POTS is a form of dysautonomia, a condition where the autonomic nervous system (which controls involuntary body functions like heart rate and blood pressure) doesn't work properly. The hallmark of POTS is a rapid increase in heart rate of more than 30 beats per minute (bpm) within 5-30 minutes of standing. Many patients also experience low blood volume and increased plasma norepinephrine, which indicates sympathetic nervous system overactivity.

Symptoms of POTS/OI

POTS symptoms can vary but commonly include:

  • Severe fatigue

  • Lightheadedness, which can lead to fainting

  • Brain fog

  • Heart palpitations

  • Nausea and vomiting

  • Intolerance to exercise

  • Headaches and excessive sweating

These symptoms often worsen with heat, prolonged standing, and insufficient hydration. Stressful situations, illness, and skipped meals can also exacerbate the condition. While some may misattribute these symptoms to anxiety, it's important to note that POTS is not caused by psychological disorders.

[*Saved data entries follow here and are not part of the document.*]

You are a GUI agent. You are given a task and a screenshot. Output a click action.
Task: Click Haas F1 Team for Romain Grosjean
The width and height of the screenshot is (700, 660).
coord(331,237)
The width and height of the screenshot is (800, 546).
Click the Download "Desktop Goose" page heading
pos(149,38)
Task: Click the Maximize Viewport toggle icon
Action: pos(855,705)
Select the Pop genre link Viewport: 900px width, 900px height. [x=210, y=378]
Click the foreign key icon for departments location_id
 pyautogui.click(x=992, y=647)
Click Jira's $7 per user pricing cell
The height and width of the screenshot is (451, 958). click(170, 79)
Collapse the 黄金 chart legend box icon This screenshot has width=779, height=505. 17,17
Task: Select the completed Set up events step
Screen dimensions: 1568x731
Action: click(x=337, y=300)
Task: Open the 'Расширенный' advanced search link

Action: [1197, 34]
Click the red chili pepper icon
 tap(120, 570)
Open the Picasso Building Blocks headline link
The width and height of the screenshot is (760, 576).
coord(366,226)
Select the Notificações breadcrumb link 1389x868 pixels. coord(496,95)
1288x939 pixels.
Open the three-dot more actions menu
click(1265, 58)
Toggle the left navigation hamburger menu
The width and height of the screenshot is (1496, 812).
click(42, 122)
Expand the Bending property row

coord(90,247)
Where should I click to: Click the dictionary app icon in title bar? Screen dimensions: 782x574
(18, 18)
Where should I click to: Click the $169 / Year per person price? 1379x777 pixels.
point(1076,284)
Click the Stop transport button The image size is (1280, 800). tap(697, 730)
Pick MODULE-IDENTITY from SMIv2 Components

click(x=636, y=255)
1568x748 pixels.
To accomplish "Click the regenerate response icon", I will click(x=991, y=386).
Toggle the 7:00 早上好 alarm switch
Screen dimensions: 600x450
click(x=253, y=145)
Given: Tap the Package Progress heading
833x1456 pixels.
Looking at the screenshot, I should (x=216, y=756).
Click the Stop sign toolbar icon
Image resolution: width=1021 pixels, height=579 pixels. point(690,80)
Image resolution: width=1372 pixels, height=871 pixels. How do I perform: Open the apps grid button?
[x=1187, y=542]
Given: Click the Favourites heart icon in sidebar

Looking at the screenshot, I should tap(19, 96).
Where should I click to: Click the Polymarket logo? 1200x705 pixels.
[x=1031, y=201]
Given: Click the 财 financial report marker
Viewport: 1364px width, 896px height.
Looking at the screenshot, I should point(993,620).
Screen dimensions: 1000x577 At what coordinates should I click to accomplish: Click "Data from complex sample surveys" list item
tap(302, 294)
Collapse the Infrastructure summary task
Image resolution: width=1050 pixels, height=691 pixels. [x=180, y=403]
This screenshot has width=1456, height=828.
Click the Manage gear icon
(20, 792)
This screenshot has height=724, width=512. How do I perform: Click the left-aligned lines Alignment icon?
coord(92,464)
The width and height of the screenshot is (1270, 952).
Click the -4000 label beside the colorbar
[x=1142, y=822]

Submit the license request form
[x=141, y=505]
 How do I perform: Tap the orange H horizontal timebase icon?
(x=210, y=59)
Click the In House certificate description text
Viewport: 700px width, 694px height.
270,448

Diagnosis and Types of POTS

Diagnosing POTS requires a thorough medical evaluation, including a patient history, physical examination, and often, a tilt-table test. POTS can be classified into several subtypes:

  • Neuropathic POTS: Linked to nerve damage.

  • Hyperadrenergic POTS: Marked by high levels of norepinephrine.

  • Hypovolemic POTS: Associated with low blood volume.

    However it is important to note that individuals with POTS can have a combination of these subtypes and may even switch from one to other. Despite this patients will often exhitbit dominant tendencies to a certain subtype.

Managing POTS: Treatment Options

While there is no cure for POTS, several treatment options aim to manage symptoms and improve quality of life. These include:

  • Medications: Targeted treatments to reduce heart rate, increase blood pressure, or correct low blood volume.

  • Non-Pharmacological Management:

  1. Regular Meals: Skipping meals, especially breakfast, can worsen symptoms due to dehydration and low salt intake.

  2. Hydration: Optimising hydration is a simple stategy to help maintain blood volume.

  3. Increased Salt Intake: Consuming 5-7 grams of salt per day can help manage symptoms by increasing blood volume.

  4. Compression Garments: Wearing compression garments, particularly full-length ones, can improve circulation and reduce heart rate.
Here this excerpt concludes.